I could not answer. Leo had heard the voice, and had understood it. I had heard it, and had not understood. The course of events looked like becoming too much for our understanding, at this rate. Our little colony, schooled into a wider credulity by the mind-shaking fact of having been taken from Earth to another world, and then brought back again, had undergone much that would have been deemed impossible in days gone by. All of us these days found our minds ready to accept what once was the impossible, but in this matter of the Wise Ones I was still unconvinced. I thought that perhaps the term might have been the nearest approach the bat-men could make to something more normal, something more acceptable to human thought. The type of entity that could control worlds, as the Wise Ones were reputed to have done, was difficult, if not impossible, to accept at that stage.
And so I told Leo.
He tapped me on the shoulder. “Remember, Denis, they’re coming back. They said so. We’ll know more next time the voices come back. In the meantime, how are we going to break this news to the others—the others who didn’t hear these things? Think they’ll believe us? It worries me.
It worried me, too, when I gave it thought. How were we to prepare our people for this thing? How to make them ready for the impact of the voices from ... where?
But before I come to that, I must tell of Axel’s work with the bat-creatures.
He called the bat-men to him—all of them—in a darkened room. They knew, of course, that their companion had died. The Esoes had communicated the fact at the moment of the creature’s death. They expressed no sorrow, but on
ly a great surprise, for, it appeared, they had come to regard themselves as almost immortal. By discussion with them, and by careful calculation, we assessed their life-span at the astonishing figure of seven hundred years. Death came to them, they told us, only as the result of violence or accident. The question of bacterial attack in the alien—to them—world in which they now found themselves was discarded by Axel after examining the dead monster.
For the bat-men had readily agreed to Axel’s investigation of their dead fellow, especially when he suggested that from his examination he might bring them hope of living in the light.

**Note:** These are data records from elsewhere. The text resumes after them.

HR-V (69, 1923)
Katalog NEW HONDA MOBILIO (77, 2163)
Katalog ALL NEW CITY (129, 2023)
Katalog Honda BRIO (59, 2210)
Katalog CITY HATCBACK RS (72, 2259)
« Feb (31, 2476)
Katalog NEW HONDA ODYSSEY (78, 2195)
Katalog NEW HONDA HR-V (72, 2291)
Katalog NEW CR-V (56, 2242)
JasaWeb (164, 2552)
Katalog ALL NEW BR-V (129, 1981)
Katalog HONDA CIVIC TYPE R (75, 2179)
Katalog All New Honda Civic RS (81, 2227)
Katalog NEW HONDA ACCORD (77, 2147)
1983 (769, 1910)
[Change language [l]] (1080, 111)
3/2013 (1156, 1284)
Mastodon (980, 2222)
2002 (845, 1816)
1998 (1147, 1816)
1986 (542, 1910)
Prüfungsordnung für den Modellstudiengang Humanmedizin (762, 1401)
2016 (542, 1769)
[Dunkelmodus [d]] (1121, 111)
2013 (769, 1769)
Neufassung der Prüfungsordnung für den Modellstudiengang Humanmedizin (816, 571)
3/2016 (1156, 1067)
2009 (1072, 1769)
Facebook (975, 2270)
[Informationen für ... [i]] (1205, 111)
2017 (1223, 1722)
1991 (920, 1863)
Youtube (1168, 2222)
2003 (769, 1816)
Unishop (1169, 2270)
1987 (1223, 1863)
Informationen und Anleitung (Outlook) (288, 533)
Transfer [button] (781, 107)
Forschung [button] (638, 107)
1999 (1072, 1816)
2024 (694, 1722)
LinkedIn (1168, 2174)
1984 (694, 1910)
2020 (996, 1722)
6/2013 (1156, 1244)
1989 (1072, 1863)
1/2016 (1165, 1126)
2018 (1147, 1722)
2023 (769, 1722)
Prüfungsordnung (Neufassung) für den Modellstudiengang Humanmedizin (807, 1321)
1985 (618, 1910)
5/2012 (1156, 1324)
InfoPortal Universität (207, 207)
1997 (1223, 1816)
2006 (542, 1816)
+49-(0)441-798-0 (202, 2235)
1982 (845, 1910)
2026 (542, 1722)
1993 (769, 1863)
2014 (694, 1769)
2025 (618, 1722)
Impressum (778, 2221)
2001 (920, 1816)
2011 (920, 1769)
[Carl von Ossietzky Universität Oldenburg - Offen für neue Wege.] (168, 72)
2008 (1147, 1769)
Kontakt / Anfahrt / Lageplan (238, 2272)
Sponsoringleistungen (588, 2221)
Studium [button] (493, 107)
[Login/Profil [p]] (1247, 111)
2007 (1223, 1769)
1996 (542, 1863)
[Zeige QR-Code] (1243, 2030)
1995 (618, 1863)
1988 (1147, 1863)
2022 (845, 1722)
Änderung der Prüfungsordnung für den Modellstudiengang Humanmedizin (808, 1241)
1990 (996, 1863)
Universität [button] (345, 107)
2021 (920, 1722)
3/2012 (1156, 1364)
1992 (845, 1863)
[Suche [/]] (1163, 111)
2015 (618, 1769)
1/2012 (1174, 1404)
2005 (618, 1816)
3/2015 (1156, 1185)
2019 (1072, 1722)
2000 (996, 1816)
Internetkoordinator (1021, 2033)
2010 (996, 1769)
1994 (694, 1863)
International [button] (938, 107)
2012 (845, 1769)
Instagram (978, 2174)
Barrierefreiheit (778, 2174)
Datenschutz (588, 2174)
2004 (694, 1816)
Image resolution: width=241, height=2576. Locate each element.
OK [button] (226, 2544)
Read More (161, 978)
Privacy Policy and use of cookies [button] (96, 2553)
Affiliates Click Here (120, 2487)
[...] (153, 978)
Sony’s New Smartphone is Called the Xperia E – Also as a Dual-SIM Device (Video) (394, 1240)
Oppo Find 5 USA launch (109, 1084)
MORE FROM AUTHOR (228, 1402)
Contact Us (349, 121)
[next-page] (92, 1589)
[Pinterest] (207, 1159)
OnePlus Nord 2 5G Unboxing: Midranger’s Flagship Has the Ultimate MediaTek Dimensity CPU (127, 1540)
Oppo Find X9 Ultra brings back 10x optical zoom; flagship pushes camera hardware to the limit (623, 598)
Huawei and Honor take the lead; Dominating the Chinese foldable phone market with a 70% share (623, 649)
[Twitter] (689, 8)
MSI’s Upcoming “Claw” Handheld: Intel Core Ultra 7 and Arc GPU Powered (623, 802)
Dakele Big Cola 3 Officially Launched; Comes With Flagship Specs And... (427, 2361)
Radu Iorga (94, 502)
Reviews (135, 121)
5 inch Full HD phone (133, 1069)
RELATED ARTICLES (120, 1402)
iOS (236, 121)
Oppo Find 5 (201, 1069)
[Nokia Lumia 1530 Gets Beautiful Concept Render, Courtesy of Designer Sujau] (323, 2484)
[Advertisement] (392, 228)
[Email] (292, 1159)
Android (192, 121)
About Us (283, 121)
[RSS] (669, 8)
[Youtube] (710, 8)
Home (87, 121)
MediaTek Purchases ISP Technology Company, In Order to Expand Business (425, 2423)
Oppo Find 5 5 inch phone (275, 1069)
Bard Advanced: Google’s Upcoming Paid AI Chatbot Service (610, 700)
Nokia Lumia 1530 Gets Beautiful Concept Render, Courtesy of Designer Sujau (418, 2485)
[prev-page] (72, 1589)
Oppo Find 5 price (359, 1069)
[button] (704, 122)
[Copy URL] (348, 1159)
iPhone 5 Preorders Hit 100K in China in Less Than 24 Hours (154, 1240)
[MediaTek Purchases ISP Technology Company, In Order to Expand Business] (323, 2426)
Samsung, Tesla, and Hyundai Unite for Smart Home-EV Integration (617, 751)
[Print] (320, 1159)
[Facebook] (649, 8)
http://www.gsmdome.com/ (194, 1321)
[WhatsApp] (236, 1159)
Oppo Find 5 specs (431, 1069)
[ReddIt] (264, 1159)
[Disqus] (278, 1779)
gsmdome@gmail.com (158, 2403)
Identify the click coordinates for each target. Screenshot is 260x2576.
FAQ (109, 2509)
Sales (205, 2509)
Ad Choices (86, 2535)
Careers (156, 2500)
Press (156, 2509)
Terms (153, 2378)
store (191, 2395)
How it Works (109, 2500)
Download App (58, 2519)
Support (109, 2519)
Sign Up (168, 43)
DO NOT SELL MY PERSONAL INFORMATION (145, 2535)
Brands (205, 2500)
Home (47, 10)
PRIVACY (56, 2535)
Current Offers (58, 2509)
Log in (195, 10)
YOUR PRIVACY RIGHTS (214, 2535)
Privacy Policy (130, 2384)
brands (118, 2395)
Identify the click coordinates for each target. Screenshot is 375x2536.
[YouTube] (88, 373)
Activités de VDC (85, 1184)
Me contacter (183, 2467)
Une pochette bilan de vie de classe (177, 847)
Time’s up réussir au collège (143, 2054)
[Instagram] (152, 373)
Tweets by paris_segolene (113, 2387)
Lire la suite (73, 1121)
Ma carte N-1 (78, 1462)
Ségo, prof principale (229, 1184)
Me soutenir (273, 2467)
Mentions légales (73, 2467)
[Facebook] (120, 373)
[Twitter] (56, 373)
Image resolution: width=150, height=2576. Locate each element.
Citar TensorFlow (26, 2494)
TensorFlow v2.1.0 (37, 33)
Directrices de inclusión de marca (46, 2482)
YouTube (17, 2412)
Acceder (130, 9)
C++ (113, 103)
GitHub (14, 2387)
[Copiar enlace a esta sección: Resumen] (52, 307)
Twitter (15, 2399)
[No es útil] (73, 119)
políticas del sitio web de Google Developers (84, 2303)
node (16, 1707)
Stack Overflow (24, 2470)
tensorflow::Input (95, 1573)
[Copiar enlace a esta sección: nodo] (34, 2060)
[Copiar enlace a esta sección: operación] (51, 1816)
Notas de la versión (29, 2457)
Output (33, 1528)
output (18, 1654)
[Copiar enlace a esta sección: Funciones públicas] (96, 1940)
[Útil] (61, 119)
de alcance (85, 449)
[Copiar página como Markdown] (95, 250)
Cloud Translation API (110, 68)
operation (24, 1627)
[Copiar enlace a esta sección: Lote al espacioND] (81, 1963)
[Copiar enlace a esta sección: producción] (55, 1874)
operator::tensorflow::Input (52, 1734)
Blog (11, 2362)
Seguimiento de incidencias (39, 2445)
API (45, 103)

After a few days he held out even stronger hopes of success in this direction. His research into the anatomy and metabolism of the bat race showed that their allergy to actinic light was the result of long ages of living in darkness. He found, nevertheless, traces of pigmentation that could be stimulated and developed as a protection.
It was a remarkable sight to see him working on them in the dim glow of infra-red projection, and injecting each great creature with the preparation in his hypodermic syringe. As he fussed round them, I was put in mind of a vet working on some domestic animal. He confronted them with little chirrups, patted them rewardingly as they stoically withstood the jab of his needle, and in one of his Nordic languages, chaffed them with a “There! That wasn’t so bad, was it?” sort of quip.
At the end of a week he dropped the infra-red projection in favour of a dim red light. The reaction of the bat-men was that they could now see, whereas the infra-red had temporarily blinded them.
He increased the light almost hourly, until, after five of his subcutaneous injections and a dozen or so increases in the dosage of light, he and they were able to see each other plainly and without distress to the alien monsters.
Seen in full light, they were terrifying indeed. We tried hard to hide our revulsion, but the long tradition of ages would not be completely thrust aside. They were everything, save for the lack of a tail, that we had believed devils to be. Their colouring, now that Axel’s pigmentation process had succeeded, was a dark, hideous red. Their skin was a shining, leathery integument, hard and bright as a beetle’s wing. Their expressions were all that we had once known as diabolical. They were vertitable creatures from Hell.